How to complete this task: Search the data for the word "computer" and copy out every line that has it.

Pixel coordinate grounding data:
++++++++++

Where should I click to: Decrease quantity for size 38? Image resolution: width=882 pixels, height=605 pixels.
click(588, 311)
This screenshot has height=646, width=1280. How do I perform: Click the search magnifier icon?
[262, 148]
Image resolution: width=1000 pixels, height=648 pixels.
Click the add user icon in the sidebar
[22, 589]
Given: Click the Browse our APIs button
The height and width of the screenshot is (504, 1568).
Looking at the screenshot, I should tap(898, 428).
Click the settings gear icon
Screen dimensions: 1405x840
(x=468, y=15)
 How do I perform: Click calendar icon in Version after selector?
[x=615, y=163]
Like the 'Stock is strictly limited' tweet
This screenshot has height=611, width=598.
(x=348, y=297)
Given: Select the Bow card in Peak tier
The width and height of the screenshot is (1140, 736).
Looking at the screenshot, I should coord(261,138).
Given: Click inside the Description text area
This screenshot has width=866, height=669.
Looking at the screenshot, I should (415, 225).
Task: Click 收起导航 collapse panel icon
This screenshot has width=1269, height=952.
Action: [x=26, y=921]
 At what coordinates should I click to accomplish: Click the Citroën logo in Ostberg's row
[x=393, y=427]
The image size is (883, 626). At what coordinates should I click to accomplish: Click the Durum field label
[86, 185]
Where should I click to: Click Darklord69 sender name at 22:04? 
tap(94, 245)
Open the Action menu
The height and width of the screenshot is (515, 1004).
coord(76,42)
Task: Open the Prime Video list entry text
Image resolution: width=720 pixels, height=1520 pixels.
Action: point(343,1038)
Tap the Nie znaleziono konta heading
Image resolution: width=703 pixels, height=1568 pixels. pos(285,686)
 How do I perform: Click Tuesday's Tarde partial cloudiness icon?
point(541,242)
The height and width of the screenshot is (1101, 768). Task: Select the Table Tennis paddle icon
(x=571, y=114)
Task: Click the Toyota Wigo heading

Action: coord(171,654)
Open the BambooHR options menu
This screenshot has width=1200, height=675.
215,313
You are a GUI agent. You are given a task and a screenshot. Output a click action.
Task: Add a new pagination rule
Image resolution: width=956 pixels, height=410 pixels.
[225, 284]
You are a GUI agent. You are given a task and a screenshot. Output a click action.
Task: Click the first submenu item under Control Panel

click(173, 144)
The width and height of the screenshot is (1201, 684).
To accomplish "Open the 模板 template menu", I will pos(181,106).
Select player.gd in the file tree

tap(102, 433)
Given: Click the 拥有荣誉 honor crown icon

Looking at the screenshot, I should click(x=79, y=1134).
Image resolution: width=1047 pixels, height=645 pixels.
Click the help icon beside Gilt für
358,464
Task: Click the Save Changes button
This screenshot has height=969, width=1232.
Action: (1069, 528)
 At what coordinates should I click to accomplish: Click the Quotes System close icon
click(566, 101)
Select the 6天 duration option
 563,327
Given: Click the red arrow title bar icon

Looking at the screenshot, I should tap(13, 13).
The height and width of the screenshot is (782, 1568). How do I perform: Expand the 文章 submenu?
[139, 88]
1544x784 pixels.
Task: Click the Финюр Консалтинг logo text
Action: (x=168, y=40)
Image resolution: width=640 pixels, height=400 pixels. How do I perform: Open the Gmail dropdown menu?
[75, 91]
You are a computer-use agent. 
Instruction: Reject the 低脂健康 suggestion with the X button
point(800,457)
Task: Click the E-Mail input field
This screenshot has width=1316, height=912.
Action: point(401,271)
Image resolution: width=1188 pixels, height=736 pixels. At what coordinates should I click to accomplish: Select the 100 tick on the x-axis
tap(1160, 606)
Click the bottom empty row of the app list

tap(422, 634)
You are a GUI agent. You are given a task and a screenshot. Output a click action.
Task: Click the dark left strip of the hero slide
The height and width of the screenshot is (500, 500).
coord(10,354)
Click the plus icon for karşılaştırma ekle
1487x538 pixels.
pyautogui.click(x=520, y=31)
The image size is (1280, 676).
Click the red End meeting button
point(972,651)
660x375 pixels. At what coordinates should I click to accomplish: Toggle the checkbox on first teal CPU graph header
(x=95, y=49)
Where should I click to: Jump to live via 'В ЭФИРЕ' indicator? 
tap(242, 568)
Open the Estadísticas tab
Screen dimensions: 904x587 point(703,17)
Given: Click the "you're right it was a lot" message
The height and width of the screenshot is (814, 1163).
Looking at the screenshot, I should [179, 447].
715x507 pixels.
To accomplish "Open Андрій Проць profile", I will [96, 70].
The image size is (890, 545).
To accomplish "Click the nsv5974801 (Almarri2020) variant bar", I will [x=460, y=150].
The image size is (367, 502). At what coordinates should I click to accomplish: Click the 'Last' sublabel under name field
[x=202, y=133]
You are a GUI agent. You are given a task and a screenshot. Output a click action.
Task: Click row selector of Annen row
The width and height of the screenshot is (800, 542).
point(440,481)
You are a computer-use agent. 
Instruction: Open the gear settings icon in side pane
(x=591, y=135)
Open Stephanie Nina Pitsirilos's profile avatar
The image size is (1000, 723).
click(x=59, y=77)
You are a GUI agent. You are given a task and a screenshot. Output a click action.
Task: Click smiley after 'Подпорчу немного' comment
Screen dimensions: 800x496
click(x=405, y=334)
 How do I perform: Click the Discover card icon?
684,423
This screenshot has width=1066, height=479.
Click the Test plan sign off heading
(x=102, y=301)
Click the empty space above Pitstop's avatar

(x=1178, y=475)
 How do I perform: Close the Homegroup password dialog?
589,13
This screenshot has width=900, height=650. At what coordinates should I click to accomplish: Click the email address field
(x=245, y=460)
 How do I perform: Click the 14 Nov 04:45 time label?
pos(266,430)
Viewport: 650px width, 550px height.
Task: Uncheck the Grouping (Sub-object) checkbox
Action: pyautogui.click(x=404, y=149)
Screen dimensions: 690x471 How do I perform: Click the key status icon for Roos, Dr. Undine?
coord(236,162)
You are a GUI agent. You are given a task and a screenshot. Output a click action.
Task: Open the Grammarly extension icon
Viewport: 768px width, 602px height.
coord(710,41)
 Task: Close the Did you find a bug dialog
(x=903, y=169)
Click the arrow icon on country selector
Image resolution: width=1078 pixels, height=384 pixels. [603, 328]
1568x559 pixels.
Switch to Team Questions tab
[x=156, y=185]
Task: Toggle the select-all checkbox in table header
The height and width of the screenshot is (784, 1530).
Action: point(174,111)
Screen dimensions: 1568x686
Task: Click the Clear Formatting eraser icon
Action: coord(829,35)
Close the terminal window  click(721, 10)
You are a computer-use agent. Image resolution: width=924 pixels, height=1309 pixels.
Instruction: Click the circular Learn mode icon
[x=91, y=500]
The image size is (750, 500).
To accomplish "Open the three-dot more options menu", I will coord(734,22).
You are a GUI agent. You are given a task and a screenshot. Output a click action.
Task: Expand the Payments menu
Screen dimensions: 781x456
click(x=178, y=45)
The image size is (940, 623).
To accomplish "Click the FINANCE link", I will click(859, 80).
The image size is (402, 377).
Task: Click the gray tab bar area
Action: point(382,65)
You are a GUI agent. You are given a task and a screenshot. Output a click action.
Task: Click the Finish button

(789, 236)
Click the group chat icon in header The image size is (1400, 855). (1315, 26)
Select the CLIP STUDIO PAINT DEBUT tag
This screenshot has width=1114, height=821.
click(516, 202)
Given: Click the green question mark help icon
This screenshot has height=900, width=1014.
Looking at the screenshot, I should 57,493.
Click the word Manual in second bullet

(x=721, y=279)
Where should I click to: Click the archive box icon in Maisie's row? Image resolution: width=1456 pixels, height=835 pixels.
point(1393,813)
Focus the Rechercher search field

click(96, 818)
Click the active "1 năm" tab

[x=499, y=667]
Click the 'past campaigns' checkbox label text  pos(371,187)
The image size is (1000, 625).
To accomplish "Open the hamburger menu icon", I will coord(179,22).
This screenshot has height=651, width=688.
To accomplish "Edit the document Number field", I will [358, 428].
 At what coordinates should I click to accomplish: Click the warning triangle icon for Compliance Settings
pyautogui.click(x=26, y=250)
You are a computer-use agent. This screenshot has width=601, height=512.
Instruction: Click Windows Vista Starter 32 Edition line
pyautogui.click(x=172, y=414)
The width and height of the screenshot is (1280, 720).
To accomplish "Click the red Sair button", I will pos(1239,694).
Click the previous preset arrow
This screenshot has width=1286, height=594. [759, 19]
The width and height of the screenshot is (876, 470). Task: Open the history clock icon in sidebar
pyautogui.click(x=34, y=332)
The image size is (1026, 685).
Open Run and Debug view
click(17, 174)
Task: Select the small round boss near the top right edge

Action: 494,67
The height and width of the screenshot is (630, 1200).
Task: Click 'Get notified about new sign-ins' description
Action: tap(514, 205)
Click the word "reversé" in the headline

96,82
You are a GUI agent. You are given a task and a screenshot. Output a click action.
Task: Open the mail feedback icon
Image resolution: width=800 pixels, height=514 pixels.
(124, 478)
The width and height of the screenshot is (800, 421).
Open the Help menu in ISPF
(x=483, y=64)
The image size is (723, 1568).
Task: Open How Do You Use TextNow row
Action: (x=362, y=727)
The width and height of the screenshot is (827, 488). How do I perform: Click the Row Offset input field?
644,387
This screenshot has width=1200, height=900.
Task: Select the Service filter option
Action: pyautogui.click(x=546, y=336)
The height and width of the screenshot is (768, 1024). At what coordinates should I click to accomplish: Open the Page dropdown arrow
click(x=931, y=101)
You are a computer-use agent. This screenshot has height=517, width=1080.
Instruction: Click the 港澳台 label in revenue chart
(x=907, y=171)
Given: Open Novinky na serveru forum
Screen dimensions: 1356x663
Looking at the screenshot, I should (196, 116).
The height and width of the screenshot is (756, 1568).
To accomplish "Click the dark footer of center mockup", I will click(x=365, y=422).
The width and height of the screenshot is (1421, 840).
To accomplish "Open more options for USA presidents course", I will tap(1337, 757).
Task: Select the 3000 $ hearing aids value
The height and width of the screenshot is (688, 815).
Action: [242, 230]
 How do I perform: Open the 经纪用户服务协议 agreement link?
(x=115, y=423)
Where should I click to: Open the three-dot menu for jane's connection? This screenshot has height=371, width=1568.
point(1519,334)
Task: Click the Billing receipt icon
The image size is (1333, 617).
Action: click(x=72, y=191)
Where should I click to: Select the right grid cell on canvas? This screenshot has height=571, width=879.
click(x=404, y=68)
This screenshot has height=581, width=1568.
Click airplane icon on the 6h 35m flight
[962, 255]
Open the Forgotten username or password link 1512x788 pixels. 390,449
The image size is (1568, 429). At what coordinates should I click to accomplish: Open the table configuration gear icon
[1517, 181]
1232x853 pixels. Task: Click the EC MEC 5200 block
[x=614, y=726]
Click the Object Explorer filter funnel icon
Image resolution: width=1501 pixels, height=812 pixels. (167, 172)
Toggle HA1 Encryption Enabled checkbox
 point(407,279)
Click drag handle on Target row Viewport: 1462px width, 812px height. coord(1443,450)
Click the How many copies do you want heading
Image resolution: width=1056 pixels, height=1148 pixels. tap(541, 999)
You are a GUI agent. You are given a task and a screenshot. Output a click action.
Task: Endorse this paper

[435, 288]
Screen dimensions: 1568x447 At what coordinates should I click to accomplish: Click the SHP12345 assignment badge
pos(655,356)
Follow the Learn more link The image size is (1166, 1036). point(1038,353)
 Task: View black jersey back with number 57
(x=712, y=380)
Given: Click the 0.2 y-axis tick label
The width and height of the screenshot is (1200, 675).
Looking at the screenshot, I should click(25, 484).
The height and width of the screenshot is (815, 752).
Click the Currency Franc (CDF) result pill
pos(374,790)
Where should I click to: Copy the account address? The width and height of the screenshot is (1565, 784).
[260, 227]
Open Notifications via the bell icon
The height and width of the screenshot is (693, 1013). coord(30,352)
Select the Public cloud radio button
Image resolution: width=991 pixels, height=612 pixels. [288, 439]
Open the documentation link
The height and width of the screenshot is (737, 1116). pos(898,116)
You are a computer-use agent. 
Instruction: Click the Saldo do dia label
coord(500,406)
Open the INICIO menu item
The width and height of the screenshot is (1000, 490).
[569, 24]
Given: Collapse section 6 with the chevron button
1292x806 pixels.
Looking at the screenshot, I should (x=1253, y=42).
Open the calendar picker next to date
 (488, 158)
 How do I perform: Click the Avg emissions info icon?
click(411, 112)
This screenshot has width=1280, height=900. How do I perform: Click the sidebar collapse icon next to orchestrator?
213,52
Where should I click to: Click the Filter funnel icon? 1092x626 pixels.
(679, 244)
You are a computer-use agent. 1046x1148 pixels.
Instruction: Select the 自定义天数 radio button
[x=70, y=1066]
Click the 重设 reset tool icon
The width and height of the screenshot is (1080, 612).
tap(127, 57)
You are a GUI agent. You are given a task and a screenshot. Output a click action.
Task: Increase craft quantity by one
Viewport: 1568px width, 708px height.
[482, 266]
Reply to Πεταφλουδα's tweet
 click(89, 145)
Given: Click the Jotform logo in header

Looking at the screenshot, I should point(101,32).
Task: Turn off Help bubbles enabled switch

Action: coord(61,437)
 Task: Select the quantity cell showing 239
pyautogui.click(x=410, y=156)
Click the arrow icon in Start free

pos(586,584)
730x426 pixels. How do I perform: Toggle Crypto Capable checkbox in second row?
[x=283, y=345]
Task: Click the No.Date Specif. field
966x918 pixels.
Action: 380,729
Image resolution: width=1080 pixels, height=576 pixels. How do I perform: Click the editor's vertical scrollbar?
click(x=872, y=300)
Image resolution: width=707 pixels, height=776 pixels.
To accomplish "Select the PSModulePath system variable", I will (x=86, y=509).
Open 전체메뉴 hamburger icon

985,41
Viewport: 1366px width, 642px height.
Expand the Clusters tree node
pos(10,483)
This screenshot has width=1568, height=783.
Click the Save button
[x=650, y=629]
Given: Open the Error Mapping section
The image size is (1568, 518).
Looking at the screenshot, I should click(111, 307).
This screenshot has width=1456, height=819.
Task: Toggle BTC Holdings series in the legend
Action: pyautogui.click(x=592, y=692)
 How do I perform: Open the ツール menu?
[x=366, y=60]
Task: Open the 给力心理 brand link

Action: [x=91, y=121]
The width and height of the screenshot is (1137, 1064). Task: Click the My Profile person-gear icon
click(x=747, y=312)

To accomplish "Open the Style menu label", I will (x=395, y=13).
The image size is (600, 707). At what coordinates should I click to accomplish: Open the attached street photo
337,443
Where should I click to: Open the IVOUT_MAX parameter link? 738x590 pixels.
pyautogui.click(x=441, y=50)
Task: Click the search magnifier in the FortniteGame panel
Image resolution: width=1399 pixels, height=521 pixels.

++++++++++

Reply:
You are a computer-use agent. 
You are a computer-use agent. 
You are a computer-use agent. Image resolution: width=924 pixels, height=1309 pixels.
You are a computer-use agent. This screenshot has width=601, height=512.
You are a computer-use agent. This screenshot has height=517, width=1080.
You are a computer-use agent. 
You are a computer-use agent. 1046x1148 pixels.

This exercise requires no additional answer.